EXERCISE INSTRUCTIONS
When the line with "Instruction: Open the Action Rogue-Like genre" appears below, start repeating lines exactly, and keep going through the line with "Image resolution: width=297"; add nothing outside that span.

MATERIAL PROVIDED
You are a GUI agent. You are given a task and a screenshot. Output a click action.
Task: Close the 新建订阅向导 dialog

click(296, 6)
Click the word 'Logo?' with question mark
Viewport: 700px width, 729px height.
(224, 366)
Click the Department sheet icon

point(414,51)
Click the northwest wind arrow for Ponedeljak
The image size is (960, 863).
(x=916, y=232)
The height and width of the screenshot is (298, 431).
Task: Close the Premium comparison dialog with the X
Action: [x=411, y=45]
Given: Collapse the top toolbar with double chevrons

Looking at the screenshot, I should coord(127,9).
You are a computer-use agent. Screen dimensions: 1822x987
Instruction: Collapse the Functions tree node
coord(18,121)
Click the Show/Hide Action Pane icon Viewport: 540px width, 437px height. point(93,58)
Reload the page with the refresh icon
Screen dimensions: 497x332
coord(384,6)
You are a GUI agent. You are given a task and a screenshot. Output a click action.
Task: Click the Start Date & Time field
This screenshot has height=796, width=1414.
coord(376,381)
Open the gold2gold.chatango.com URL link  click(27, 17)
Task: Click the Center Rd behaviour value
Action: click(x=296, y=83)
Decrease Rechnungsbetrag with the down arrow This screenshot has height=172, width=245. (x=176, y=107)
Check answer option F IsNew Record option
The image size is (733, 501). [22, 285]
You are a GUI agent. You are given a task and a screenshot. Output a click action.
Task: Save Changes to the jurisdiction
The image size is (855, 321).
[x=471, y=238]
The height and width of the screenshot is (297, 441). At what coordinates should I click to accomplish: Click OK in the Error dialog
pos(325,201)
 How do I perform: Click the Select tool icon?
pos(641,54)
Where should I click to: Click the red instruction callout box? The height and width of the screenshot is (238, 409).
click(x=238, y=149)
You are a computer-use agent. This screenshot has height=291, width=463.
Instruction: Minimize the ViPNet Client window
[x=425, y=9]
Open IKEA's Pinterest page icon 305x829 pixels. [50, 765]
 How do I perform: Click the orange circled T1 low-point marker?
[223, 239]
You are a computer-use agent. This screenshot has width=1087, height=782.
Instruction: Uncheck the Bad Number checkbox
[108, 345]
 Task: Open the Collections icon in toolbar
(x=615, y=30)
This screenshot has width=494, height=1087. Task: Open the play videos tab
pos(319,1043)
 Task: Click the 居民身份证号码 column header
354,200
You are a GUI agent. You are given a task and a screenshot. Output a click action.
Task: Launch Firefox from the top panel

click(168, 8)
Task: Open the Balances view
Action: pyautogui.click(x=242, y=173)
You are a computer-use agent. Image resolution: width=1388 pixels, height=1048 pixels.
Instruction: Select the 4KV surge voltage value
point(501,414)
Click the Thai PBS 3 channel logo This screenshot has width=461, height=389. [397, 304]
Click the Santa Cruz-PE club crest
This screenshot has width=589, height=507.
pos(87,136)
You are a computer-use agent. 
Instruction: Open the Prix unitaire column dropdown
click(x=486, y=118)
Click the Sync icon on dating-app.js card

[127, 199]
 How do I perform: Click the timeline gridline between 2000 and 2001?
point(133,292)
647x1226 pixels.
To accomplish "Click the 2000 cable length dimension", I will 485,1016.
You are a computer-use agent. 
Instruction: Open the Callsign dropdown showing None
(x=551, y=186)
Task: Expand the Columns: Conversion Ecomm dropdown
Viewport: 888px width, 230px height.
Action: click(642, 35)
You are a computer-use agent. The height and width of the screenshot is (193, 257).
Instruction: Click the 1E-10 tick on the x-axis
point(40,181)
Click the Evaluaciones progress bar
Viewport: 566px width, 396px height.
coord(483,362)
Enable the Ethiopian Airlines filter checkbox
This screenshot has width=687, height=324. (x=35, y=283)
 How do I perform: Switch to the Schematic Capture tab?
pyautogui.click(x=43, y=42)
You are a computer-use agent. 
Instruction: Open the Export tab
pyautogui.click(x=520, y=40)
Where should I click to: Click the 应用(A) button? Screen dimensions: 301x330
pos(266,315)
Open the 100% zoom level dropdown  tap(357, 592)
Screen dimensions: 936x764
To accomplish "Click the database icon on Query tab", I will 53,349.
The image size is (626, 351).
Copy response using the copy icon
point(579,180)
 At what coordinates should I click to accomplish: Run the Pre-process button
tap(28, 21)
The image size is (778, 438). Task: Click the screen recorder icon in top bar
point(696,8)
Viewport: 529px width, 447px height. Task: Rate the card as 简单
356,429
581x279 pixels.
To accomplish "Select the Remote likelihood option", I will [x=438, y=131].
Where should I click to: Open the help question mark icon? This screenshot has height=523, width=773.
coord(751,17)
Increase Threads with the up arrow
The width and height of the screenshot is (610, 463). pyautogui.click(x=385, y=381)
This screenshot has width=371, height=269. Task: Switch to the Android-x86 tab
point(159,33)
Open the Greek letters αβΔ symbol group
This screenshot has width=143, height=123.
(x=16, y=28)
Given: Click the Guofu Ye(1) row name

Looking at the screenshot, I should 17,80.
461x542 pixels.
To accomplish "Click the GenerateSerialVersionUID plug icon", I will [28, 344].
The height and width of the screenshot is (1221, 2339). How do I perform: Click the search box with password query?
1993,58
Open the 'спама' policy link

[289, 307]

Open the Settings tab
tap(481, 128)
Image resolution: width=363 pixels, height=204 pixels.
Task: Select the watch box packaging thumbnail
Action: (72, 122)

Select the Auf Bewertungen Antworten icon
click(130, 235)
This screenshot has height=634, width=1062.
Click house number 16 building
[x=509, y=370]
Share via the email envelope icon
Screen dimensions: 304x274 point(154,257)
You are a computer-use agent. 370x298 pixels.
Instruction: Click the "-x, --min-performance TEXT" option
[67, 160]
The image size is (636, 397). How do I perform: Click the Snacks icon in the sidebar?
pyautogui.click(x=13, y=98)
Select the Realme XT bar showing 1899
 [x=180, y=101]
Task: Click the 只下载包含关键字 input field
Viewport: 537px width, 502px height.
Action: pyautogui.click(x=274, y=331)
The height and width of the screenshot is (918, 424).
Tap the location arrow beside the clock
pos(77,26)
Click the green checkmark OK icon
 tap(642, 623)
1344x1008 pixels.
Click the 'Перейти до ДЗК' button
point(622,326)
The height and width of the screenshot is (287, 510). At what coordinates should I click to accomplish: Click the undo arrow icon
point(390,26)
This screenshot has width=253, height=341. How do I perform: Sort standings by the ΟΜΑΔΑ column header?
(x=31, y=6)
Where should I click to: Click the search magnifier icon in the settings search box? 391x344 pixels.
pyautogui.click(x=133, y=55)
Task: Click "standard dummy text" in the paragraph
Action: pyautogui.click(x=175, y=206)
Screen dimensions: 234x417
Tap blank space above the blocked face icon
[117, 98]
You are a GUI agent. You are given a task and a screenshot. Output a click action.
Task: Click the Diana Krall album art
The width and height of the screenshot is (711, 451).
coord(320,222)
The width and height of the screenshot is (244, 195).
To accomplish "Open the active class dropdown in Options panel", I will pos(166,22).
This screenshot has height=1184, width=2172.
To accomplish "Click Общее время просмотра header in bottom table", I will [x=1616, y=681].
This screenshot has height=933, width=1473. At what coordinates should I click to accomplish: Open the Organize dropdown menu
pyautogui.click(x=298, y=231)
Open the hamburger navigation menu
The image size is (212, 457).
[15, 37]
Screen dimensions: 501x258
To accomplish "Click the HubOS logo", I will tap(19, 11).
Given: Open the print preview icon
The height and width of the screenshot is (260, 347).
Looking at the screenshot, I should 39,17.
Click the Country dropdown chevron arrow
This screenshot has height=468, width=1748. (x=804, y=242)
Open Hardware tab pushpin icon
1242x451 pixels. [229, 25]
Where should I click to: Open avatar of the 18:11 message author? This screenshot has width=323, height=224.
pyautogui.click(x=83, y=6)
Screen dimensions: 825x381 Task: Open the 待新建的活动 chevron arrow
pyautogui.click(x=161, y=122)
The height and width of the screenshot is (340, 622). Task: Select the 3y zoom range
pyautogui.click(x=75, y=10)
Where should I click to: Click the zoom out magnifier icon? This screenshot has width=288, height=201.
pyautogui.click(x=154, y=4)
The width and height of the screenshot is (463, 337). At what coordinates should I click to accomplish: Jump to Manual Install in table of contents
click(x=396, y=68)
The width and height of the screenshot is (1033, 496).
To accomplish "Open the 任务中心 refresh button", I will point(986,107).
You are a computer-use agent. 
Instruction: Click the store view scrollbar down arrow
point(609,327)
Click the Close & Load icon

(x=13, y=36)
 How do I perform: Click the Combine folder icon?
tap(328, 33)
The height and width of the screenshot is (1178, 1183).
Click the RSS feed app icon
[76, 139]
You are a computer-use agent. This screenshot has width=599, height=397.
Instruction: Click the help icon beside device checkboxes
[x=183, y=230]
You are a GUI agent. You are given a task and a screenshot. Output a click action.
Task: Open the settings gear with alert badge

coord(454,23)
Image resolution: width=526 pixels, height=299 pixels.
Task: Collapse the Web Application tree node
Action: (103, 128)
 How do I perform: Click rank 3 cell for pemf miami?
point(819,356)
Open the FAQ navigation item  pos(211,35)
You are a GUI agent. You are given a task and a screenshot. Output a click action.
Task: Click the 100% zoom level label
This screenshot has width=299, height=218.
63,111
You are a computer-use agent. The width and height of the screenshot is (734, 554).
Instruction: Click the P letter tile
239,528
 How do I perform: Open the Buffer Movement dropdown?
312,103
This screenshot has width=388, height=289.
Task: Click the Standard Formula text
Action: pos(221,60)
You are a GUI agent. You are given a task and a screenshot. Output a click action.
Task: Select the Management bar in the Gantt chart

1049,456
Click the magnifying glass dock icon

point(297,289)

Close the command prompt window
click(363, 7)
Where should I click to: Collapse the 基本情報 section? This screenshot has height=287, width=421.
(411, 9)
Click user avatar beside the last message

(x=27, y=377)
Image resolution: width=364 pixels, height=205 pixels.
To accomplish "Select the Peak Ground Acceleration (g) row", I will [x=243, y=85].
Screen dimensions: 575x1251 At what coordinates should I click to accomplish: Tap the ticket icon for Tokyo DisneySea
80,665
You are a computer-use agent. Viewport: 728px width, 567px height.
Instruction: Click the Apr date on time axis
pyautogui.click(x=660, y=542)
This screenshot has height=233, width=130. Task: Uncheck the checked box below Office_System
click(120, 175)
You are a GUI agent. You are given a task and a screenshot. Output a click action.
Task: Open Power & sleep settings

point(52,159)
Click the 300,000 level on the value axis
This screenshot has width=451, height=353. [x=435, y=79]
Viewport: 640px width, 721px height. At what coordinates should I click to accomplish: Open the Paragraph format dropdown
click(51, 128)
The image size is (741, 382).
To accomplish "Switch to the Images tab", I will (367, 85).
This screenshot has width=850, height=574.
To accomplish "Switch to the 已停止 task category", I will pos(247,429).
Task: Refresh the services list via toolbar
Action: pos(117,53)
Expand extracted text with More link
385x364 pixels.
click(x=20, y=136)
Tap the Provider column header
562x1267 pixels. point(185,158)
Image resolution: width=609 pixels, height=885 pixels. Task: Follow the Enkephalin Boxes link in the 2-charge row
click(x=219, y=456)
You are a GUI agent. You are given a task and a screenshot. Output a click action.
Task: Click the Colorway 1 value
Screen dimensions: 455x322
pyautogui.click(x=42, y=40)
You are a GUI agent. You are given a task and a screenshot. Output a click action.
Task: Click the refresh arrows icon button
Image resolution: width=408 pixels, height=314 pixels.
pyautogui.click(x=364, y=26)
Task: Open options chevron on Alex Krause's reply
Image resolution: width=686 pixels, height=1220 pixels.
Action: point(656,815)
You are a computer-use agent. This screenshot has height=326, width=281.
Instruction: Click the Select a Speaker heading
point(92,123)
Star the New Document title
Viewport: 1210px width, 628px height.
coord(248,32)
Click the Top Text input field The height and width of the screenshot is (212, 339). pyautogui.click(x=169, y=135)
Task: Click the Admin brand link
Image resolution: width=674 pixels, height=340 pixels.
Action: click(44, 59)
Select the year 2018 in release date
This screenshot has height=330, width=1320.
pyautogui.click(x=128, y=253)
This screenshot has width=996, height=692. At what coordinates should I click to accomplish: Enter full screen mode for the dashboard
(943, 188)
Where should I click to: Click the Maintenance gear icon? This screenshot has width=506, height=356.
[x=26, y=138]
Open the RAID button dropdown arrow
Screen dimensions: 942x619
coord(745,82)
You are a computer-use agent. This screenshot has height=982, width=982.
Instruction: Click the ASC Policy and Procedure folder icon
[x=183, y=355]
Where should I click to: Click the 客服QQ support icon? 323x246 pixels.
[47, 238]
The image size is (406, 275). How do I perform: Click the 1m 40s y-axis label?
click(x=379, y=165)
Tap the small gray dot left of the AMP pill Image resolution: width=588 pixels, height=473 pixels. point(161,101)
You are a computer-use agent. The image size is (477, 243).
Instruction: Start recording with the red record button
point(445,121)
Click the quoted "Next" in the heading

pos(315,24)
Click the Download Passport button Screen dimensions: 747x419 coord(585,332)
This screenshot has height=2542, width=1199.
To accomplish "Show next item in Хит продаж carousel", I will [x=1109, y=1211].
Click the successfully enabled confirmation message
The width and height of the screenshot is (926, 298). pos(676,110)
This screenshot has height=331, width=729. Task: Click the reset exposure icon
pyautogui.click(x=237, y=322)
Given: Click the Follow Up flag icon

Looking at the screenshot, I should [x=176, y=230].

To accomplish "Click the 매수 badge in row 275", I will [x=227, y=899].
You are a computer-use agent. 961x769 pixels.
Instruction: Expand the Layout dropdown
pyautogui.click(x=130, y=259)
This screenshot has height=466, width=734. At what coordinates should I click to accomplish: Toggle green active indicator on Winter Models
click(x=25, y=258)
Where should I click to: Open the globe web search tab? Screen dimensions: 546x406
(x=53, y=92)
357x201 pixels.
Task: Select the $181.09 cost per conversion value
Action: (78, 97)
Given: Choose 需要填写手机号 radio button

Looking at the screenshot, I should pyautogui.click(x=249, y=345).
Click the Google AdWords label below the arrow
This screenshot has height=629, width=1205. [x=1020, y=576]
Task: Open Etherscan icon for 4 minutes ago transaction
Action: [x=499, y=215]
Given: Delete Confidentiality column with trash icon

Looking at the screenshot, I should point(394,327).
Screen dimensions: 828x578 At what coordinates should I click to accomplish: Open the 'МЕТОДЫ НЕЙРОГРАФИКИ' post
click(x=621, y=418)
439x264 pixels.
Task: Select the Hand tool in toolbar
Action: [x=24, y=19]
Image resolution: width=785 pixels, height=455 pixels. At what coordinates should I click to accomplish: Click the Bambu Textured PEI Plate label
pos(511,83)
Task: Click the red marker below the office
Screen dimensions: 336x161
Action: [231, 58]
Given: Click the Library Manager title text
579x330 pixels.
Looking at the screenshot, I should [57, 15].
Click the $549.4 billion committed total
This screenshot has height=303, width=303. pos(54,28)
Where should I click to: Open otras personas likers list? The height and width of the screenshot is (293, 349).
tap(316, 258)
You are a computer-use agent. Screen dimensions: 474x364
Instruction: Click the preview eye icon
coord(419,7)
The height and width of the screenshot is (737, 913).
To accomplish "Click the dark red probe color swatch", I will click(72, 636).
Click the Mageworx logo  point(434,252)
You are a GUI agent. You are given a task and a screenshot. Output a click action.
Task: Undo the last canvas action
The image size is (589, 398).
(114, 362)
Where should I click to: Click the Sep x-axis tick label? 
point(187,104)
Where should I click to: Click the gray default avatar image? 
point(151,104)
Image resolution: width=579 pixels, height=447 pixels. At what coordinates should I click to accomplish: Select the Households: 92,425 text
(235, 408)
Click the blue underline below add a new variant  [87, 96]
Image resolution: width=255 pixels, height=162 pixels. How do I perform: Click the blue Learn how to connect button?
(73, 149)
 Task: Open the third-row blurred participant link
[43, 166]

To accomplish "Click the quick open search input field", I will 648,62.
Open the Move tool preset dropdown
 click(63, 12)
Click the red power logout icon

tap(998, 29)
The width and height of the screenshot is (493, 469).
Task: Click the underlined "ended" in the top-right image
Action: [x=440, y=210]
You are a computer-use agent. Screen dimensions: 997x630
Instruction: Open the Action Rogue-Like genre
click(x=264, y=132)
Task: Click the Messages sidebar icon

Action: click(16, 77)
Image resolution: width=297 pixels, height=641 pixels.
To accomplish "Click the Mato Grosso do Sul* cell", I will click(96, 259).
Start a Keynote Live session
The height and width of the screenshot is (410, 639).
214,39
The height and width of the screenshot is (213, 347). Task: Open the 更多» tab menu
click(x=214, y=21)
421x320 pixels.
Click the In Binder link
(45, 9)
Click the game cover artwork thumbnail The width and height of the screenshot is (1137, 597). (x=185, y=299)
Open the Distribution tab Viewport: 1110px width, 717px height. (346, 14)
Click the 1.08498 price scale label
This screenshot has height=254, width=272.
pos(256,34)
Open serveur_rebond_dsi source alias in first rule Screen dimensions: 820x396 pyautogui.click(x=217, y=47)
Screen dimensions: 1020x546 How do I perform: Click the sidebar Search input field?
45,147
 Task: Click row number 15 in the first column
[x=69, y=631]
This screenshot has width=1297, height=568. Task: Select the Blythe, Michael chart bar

RESPONSE AREA
Instruction: Open the Action Rogue-Like genre
click(x=264, y=132)
Task: Click the Messages sidebar icon

Action: click(16, 77)
Image resolution: width=297 pixels, height=641 pixels.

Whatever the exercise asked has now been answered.